Robert Falzon, currently executive vice president and chief financial officer, will succeed Mark Grier as vice chairman, effective

December 1, 2018. Rob will join Charlie to serve in Prudential’s Office of the Chairman and help in overseeing the continued successful

execution of Prudential’s strategy, and will also become a member of the Board of Directors in August 2019. Rob brings a unique

perspective of Prudential, having served as chief financial officer for the past five years and across a variety of roles at Prudential’s

corporate finance and investment management organizations over the past 35 years.

Scott Sleyster, currently chief investment officer of Prudential, will be elevated to executive vice president and chief operating officer of

the International Businesses and will report to Charlie Lowrey. Since joining Prudential, Scott has served in a variety of leadership

positions, including head of the Full-Service Retirement business, president of the Guaranteed Products business and chief financial

officer for the Employee Benefits Division. Additionally, Scott has held roles in Prudential’s Treasury, Derivatives and Investment

Management units.

Ken Tanji, currently treasurer of Prudential, will be elevated to executive vice president and chief financial officer of Prudential and will

report to Rob Falzon. Prior to his current role as the treasurer of Prudential, Ken served as chief financial officer of Prudential’s

International Businesses, and also for the Annuities business. Ken also served as vice president of Finance for Prudential’s asset

management businesses, and has also held various positions with Prudential Securities’ Private Client and Debt Capital Markets

Groups.

Nandini Mongia, currently chief financial officer of Prudential Retirement, will be elevated to Prudential’s treasurer and will report to Ken

Tanji. Nandini has more than 15 years of experience providing strategic advisory and investment banking services to insurance industry

clients in the U.S. Prior to joining Prudential in 2017, Nandini worked in investment banking at Deutsche Bank, Credit Suisse and

Lehman Brothers, in business planning at Goldman Sachs and as a strategy management consultant at Gemini Consulting.
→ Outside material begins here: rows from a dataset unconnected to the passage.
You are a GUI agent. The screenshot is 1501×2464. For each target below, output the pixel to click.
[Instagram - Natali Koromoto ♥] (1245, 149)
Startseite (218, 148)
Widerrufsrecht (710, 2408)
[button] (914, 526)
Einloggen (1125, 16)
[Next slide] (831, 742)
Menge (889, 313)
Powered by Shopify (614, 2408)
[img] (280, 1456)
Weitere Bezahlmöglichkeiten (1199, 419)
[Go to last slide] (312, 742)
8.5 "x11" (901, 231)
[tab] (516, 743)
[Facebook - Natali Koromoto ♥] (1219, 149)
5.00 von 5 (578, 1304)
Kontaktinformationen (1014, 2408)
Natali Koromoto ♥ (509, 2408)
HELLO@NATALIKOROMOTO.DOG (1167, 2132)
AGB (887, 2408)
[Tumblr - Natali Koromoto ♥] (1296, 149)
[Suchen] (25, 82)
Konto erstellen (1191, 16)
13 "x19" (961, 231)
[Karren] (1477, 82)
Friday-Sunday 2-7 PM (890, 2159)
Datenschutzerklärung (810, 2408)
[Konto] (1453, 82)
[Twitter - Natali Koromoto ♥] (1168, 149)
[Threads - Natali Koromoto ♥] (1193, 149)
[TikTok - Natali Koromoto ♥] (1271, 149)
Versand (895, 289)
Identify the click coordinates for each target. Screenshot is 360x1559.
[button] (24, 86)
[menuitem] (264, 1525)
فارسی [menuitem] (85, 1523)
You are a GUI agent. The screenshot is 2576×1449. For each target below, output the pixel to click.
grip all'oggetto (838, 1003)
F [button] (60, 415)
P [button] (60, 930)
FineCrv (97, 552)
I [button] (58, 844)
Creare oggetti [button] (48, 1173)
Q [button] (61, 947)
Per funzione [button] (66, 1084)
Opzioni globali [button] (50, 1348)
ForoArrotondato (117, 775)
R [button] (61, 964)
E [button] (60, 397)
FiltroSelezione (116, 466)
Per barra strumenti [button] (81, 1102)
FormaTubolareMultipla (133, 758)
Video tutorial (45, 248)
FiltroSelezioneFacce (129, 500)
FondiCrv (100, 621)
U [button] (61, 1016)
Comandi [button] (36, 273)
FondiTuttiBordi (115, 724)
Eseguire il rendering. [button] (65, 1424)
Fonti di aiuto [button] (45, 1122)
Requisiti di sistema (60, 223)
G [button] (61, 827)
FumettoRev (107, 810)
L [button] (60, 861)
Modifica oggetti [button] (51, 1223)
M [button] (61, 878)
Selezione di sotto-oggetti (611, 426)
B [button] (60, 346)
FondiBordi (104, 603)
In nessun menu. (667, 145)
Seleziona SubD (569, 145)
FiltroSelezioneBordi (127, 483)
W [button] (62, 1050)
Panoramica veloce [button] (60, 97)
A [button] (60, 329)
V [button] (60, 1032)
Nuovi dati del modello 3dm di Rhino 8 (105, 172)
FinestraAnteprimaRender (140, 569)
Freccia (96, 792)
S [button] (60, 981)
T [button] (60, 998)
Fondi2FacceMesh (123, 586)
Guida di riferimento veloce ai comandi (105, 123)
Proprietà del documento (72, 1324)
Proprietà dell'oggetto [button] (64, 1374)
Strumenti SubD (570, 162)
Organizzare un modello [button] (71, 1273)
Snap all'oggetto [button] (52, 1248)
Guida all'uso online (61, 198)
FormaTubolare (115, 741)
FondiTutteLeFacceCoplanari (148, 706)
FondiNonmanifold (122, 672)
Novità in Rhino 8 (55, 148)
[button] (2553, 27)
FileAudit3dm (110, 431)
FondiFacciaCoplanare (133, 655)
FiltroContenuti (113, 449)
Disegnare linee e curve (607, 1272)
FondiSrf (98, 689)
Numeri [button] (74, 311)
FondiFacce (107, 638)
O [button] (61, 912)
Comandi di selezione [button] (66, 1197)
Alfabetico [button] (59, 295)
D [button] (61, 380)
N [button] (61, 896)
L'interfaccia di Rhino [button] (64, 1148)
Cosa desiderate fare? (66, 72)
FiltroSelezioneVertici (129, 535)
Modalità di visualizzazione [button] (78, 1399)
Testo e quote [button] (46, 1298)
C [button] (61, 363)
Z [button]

Tim Schmidt, currently Prudential’s head of Global Portfolio Management, will be elevated to chief investment officer and will report to

Rob Falzon. Prior to his current role, Tim was the ALM Institutional Business Lead, responsible for the overall asset/liability management

for Prudential’s Retirement and Group Insurance businesses. Prior to joining Prudential in July 2010, Tim served as chief financial officer

for MetLife’s Individual Business, which included the individual life and annuities businesses and MetLife’s Affiliated Distribution Group.